#### Data extracted from a collection
::::::

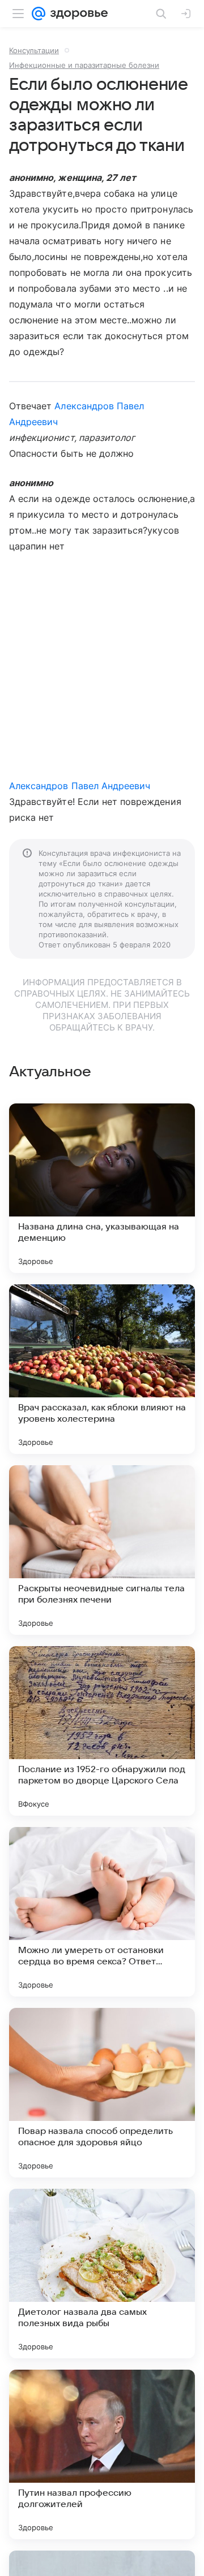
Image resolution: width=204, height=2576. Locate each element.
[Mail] (38, 13)
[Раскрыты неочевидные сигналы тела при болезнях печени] (102, 1550)
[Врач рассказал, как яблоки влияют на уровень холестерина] (102, 1369)
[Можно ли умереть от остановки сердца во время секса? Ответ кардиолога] (102, 1912)
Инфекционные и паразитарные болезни (84, 65)
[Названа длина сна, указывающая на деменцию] (102, 1188)
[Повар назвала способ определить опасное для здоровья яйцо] (102, 2092)
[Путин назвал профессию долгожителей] (102, 2454)
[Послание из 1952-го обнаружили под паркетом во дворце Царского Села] (102, 1731)
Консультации (34, 50)
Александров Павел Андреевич (79, 785)
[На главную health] (76, 13)
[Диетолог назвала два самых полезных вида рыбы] (102, 2273)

::::::

#### ACTIVITY
In the copy, include no pictures; transcribe every record above verbatim.

#### EXERCISE RESPONSE
Image resolution: width=204, height=2576. Locate each element.
[Mail] (38, 13)
[Раскрыты неочевидные сигналы тела при болезнях печени] (102, 1550)
[Врач рассказал, как яблоки влияют на уровень холестерина] (102, 1369)
[Можно ли умереть от остановки сердца во время секса? Ответ кардиолога] (102, 1912)
Инфекционные и паразитарные болезни (84, 65)
[Названа длина сна, указывающая на деменцию] (102, 1188)
[Повар назвала способ определить опасное для здоровья яйцо] (102, 2092)
[Путин назвал профессию долгожителей] (102, 2454)
[Послание из 1952-го обнаружили под паркетом во дворце Царского Села] (102, 1731)
Консультации (34, 50)
Александров Павел Андреевич (79, 785)
[На главную health] (76, 13)
[Диетолог назвала два самых полезных вида рыбы] (102, 2273)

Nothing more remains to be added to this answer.